Which records run from the line with "The width and height of the screenshot is (1389, 868)." to the line with "Action: (x=16, y=49)"? Quote them word for word.
>>
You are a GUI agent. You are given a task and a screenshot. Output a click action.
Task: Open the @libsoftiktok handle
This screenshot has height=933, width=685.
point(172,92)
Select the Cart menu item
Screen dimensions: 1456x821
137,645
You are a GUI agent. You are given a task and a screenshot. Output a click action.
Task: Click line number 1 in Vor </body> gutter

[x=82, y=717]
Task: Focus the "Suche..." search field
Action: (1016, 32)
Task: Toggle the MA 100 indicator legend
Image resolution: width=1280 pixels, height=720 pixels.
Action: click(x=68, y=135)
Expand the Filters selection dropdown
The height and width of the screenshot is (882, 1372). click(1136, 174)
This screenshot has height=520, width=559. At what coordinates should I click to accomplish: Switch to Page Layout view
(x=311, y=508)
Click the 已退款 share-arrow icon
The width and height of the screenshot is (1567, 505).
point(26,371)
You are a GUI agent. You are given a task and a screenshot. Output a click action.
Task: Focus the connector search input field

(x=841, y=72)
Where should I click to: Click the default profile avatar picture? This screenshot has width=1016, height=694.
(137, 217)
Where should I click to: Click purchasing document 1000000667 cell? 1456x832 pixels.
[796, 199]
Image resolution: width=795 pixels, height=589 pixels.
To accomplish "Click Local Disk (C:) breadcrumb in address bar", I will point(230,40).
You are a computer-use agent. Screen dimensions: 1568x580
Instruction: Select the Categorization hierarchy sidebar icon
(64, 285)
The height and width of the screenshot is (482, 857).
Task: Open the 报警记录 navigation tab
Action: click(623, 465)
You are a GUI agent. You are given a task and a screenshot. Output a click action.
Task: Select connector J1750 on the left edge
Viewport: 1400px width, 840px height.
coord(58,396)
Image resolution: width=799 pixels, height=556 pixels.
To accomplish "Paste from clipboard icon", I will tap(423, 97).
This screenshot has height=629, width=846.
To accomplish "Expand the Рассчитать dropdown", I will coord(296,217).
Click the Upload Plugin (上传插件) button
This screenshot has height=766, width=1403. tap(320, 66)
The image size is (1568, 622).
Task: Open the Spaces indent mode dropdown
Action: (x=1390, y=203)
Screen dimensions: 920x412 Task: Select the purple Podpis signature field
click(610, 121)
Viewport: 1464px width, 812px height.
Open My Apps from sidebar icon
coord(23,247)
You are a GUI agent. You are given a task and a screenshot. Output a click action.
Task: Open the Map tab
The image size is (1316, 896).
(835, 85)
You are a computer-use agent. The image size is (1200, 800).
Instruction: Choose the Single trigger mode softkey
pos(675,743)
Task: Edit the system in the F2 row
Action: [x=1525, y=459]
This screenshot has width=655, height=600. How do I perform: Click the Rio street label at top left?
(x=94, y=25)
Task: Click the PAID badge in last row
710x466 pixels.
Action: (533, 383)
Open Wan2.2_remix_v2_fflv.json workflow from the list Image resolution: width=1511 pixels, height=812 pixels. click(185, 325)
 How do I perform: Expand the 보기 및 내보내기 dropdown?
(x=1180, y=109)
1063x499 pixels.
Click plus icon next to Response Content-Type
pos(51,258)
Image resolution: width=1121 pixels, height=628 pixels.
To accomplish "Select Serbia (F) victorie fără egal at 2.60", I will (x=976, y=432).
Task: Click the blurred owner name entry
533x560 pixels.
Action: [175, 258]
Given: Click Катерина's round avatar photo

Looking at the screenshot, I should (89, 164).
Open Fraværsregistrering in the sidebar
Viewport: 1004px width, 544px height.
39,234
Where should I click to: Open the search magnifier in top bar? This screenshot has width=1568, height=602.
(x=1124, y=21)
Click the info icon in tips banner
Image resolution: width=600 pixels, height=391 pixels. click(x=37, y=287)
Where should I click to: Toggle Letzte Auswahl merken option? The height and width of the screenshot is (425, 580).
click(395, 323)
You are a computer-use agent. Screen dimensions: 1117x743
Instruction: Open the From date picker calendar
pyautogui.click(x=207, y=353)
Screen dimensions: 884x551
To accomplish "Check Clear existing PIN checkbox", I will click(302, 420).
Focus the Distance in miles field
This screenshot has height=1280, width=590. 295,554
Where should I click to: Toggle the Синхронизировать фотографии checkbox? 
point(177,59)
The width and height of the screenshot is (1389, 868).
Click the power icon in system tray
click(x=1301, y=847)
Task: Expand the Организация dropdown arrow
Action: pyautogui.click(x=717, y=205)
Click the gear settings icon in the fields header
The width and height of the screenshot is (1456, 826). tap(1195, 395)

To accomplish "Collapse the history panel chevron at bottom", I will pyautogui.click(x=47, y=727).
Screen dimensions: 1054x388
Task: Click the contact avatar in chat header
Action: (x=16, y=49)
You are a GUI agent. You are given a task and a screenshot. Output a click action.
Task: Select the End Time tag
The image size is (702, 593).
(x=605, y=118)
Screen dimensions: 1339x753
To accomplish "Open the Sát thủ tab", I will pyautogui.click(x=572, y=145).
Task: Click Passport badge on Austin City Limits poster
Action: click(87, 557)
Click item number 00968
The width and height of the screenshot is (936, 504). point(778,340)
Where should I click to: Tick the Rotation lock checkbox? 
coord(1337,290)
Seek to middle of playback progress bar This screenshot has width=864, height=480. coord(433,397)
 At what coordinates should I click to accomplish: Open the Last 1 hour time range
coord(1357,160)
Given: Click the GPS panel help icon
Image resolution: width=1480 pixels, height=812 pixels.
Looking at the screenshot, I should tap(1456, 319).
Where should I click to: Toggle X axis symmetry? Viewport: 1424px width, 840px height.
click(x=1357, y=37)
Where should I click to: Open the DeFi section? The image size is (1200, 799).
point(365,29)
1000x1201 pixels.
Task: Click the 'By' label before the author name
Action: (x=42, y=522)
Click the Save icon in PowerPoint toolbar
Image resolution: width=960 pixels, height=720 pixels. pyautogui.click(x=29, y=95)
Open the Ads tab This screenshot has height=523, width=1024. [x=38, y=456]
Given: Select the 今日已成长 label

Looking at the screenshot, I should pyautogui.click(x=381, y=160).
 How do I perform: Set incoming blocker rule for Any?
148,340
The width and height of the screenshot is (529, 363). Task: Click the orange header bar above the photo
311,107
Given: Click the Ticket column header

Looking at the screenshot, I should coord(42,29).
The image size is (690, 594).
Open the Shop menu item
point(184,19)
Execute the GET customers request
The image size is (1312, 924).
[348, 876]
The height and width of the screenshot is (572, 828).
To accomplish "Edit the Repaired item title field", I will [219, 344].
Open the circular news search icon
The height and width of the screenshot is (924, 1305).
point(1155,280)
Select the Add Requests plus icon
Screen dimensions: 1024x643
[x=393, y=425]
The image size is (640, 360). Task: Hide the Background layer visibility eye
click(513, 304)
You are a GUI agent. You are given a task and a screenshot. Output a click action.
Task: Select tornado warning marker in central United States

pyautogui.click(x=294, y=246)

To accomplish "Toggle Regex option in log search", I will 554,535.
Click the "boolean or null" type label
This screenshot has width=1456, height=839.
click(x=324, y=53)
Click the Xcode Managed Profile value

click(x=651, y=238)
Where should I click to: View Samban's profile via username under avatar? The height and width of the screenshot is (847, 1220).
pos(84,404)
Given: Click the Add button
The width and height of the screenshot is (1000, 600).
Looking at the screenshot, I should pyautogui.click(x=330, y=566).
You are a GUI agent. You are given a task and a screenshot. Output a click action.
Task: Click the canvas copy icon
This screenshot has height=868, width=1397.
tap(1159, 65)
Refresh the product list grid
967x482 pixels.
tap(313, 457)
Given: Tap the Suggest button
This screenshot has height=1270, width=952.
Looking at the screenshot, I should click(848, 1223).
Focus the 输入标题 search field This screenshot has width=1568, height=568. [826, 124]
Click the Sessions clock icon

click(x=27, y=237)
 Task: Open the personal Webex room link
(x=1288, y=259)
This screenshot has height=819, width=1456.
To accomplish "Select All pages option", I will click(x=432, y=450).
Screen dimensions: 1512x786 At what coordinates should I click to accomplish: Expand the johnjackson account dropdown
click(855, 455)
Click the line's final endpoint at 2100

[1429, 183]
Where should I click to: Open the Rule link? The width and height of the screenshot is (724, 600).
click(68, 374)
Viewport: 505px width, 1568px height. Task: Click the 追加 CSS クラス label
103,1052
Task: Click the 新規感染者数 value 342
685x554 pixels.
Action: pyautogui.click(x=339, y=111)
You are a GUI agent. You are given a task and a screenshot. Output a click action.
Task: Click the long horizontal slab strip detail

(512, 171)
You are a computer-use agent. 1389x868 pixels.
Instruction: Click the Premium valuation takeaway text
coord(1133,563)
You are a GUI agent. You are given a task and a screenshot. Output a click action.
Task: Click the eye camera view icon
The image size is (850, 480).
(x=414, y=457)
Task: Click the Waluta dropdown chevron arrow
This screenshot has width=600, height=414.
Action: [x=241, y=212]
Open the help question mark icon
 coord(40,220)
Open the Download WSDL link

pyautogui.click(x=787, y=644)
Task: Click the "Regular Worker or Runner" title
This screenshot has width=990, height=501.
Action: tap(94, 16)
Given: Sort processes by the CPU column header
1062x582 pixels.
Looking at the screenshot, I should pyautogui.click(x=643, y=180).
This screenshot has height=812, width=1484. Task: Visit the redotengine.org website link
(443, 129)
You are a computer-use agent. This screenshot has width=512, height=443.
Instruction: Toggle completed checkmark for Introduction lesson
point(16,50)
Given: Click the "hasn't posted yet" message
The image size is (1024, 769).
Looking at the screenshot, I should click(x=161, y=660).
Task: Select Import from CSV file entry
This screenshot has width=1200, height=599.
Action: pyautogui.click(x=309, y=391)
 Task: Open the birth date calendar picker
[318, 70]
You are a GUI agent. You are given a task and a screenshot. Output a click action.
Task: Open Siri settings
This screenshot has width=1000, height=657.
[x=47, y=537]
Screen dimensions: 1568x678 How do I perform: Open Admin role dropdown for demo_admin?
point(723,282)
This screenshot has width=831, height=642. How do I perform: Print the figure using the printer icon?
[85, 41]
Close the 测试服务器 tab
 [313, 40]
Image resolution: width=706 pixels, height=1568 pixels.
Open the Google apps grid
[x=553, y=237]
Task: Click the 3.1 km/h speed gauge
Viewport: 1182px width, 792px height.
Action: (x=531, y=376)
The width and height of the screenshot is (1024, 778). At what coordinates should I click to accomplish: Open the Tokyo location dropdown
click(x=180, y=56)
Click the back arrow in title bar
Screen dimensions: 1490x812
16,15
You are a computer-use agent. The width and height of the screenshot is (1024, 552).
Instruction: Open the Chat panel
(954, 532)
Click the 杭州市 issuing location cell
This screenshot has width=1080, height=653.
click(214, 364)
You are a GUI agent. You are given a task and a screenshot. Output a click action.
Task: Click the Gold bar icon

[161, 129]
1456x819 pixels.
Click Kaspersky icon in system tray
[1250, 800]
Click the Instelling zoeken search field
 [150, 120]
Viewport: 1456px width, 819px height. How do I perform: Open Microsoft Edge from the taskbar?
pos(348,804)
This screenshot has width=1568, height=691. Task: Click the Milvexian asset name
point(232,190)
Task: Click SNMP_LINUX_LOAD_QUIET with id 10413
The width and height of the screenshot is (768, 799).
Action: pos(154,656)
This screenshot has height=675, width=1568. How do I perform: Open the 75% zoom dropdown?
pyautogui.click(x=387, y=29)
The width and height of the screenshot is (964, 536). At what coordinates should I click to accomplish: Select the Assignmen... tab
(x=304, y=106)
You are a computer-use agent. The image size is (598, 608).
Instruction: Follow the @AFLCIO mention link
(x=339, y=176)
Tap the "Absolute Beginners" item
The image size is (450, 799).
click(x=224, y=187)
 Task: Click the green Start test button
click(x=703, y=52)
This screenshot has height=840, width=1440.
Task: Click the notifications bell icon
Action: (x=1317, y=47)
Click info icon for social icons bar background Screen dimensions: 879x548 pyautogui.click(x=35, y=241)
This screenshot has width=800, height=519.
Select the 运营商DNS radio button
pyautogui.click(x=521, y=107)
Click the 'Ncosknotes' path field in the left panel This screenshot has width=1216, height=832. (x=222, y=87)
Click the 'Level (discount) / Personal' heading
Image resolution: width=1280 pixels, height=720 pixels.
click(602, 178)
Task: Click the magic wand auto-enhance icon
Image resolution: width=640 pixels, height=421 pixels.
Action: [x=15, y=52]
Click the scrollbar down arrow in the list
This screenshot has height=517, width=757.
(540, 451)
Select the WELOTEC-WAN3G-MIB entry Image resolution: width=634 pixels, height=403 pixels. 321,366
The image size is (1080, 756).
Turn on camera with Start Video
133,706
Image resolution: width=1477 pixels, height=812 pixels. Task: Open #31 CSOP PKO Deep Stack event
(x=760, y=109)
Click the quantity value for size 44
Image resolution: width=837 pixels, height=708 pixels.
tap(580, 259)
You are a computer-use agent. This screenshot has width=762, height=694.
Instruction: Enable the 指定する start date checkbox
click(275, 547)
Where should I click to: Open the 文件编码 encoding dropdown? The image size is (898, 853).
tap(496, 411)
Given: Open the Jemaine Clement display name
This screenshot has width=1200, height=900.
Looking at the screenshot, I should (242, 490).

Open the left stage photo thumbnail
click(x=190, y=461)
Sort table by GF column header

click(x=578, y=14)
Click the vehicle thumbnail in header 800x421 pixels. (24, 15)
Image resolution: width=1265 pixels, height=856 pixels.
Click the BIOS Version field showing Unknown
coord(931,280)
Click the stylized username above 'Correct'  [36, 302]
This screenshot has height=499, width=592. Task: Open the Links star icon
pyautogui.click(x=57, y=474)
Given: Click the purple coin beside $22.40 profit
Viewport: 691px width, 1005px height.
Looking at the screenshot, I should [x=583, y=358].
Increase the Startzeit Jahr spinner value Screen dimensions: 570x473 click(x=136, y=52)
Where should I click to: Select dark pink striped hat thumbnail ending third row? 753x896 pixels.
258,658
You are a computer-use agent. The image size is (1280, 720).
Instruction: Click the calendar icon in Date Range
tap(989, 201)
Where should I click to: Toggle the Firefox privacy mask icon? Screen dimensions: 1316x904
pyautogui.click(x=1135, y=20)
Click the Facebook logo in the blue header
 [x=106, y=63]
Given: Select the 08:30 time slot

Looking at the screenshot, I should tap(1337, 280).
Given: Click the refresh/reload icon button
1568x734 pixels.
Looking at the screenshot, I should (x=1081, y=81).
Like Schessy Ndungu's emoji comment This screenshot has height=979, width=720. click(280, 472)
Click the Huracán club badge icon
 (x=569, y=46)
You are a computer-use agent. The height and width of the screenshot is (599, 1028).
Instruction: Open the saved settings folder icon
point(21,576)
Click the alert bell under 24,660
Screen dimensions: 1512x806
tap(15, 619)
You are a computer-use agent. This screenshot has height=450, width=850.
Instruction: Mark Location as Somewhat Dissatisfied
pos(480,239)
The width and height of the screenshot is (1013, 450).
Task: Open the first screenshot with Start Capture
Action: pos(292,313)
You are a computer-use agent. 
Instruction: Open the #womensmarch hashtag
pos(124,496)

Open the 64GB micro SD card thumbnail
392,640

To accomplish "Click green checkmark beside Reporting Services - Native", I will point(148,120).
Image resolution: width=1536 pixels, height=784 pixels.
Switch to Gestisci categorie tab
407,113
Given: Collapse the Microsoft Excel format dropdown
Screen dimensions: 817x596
<<
EXERCISE RESPONSE
The width and height of the screenshot is (1389, 868).
Click the power icon in system tray
click(x=1301, y=847)
Task: Expand the Организация dropdown arrow
Action: pyautogui.click(x=717, y=205)
Click the gear settings icon in the fields header
The width and height of the screenshot is (1456, 826). tap(1195, 395)

To accomplish "Collapse the history panel chevron at bottom", I will pyautogui.click(x=47, y=727).
Screen dimensions: 1054x388
Task: Click the contact avatar in chat header
Action: (x=16, y=49)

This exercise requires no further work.